Tuesday, August 01, 2006

Qana

Few things illuminate the ugly side of human endeavors quite like the corpses of children killed in wartime. A massacre like the one that occurred in Qana, Lebanon on Sunday was inevitable, as all such atrocities in wartime are inevitable. Cries of outrage vie with official-sounding apologies and the non-denial denial of a promised "official investigation" into the matter. Certainly we in the West would like to believe that only terrorists murder children; we'd like to cover our faces with our hands and pretend that modern societies have evolved beyond this kind of brutality, while seeing the blood run red on those hands. This is why we who believe so strongly in peace condemn the actions of Hezbollah and Israel, the United States and Al-Qaida. We know the violent aggression of war has no winners but losers innumerable.

The tragedy in Qana is no more or less horrifying than the deaths of two Israeli-Arab children in Nazareth several weeks ago. It's always children, the "innocent", who pay the highest price for war.
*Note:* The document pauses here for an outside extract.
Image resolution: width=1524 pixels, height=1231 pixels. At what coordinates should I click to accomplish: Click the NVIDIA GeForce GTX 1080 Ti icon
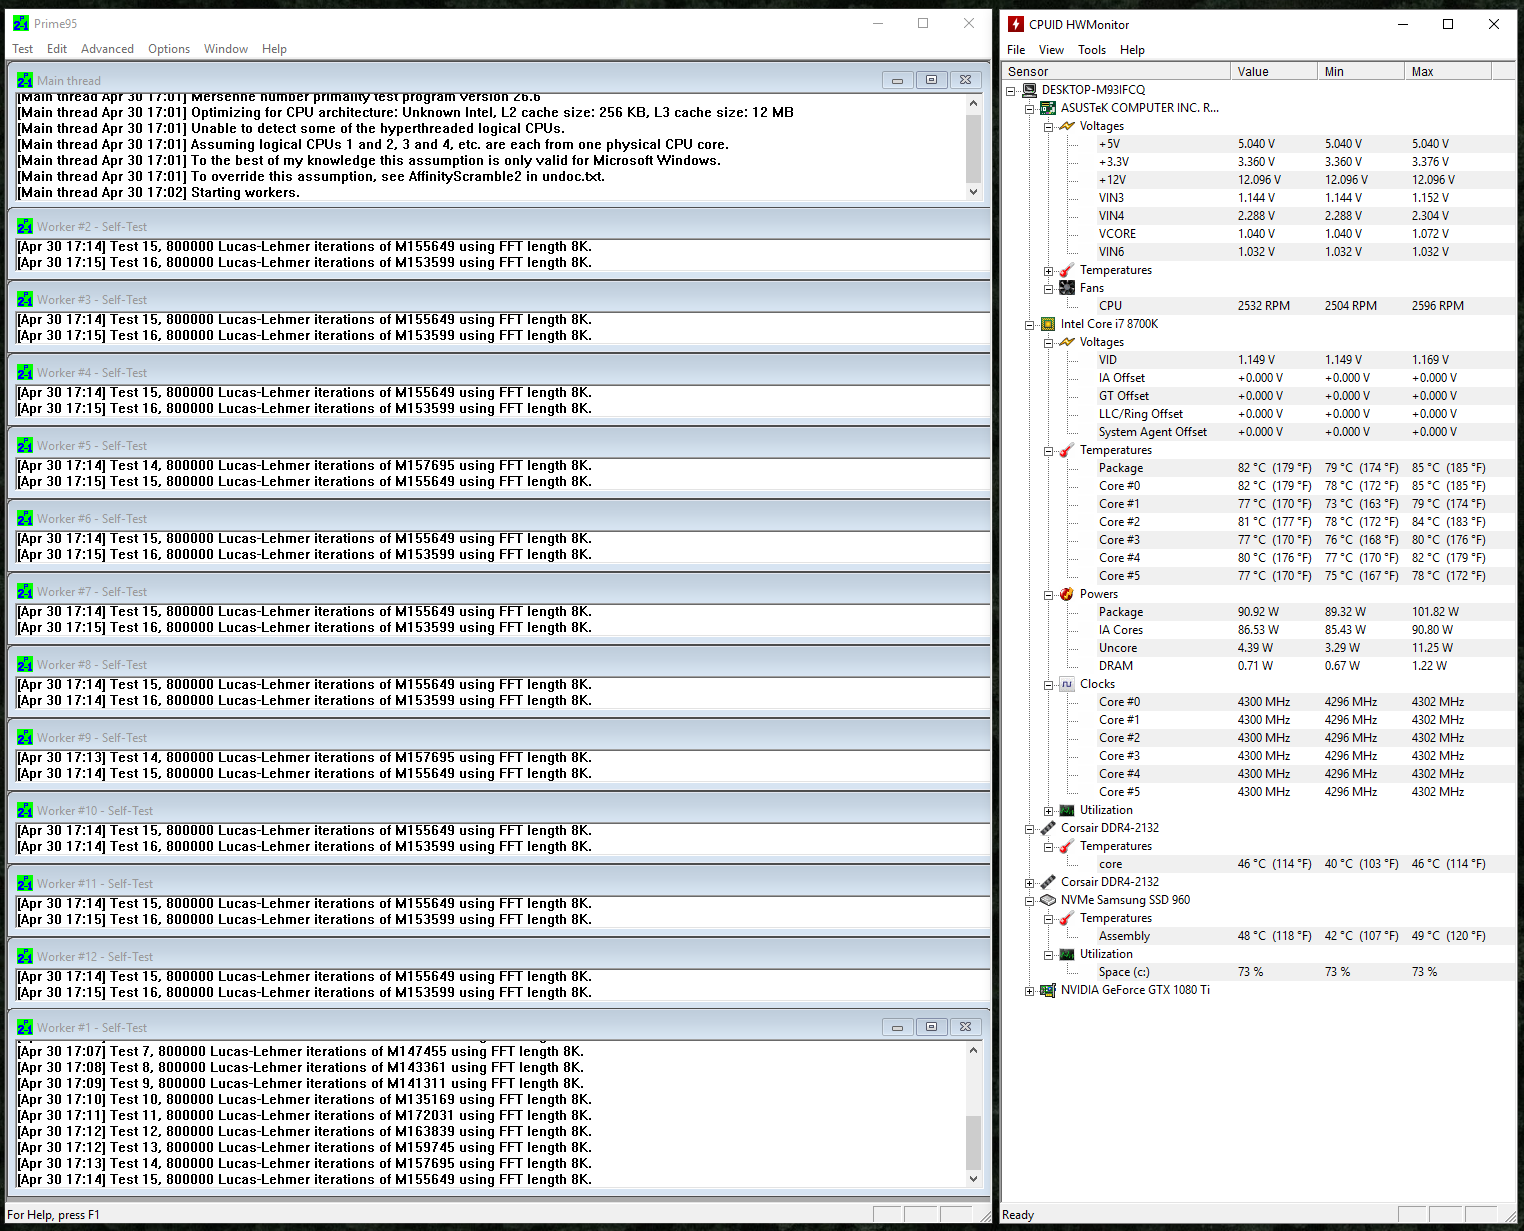coord(1047,990)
For all the grand talk of a "right to defend" and a need to "oppose the occupiers", for all the geopolitical doubletalk about "cease fires" and "sustainability"; after all the talk is done Qana and Haifa are the irreducible reality of war, the bloody bootprint of human tribalism run amok. After thousands of years of human blood flowing all we've learned is how to bleed each other more efficiently and moralize more convincingly.

For me, the atrocity that adds grave insult to the deaths of these Arab children is the soulless moralizing coming from each side, particularly American conservatives in support of Israel. The suggestions from many of the Israeli government's supporters, here and in Israel, that the lives of these children in Qana are currency paying the price of safety in Israel is an affront to our shared humanity. For supporters of Israel's attacks on Lebanon to claim that the defense of the Israeli people is worth the lives of the Lebanese is to strip the humanity from these Lebanese children, rendering them less precious than their Israeli neighbors. It's to signify that invisible lines on a map separate those deserving of life and safety from those less deserving. It's racist, nativist and a clear signal to the terrorists in the Middle East that our "western values" are as easily toppled as a Lebanese apartment building. Or an American World Trade Center.